** start of SUPPLIED DATA **

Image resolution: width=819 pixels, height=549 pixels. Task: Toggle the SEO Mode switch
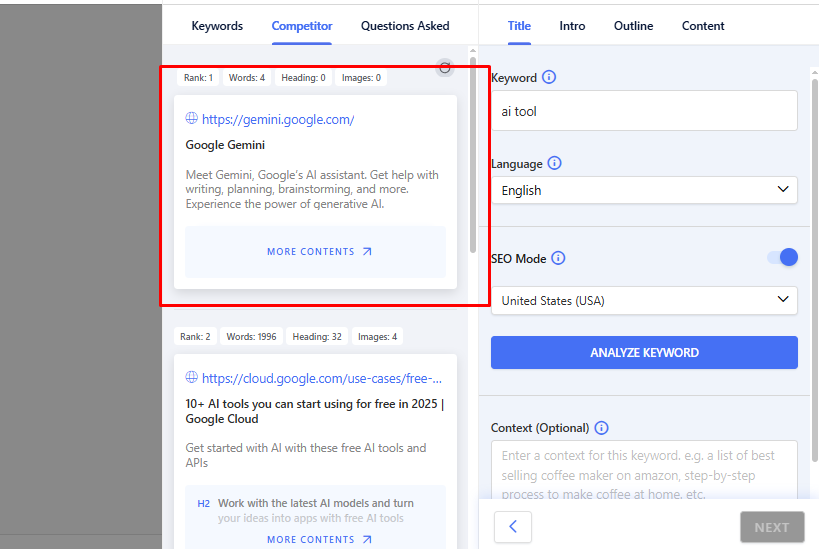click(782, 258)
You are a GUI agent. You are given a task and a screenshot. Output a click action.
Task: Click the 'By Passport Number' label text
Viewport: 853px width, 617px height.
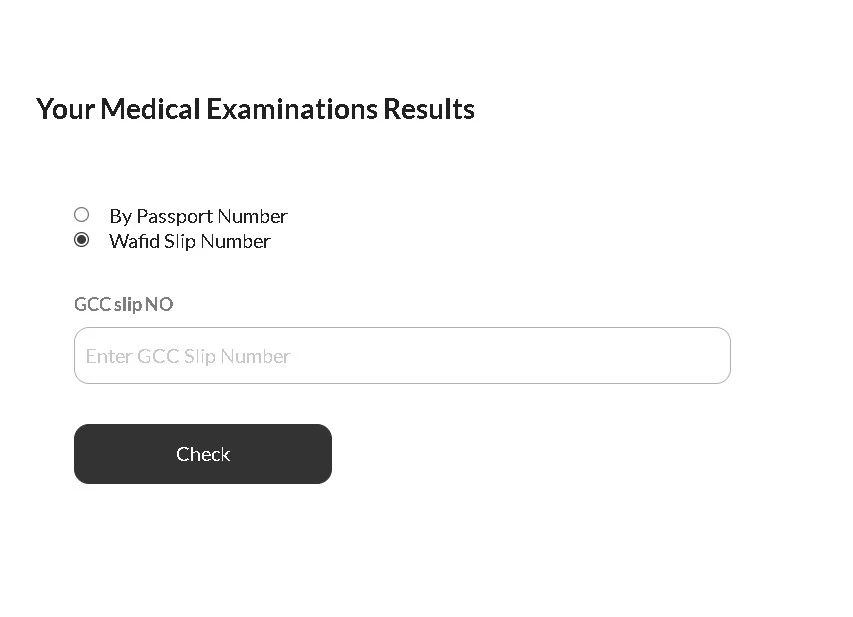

** end of SUPPLIED DATA **
** start of SUPPLIED DATA **

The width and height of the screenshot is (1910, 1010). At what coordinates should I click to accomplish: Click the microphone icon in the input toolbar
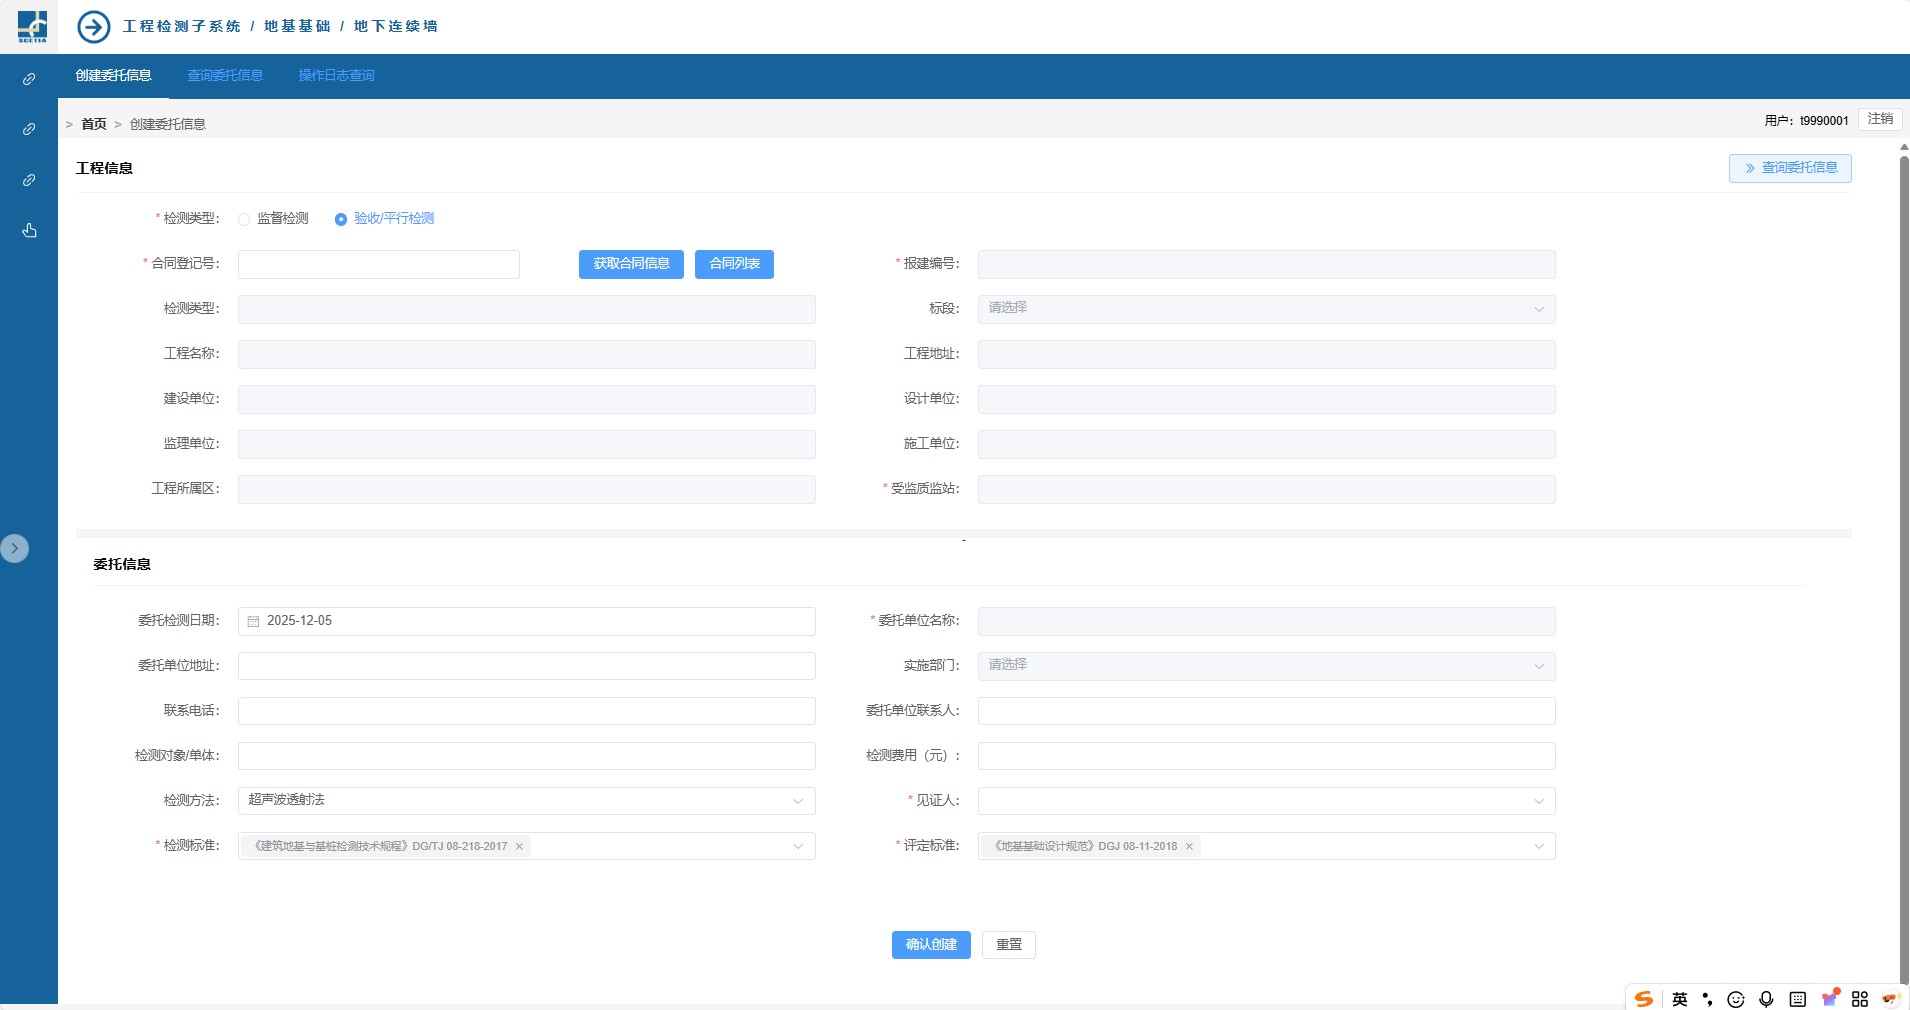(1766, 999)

** end of SUPPLIED DATA **

Rewrite the part of the records that opens with the line containing "You are a GUI" and closes with the line containing "Viewport: 853px width, 617px height.", changing "Output" to "Return" and leaving all else the same.

You are a GUI agent. You are given a task and a screenshot. Return a click action.
Task: Click the 'By Passport Number' label text
Viewport: 853px width, 617px height.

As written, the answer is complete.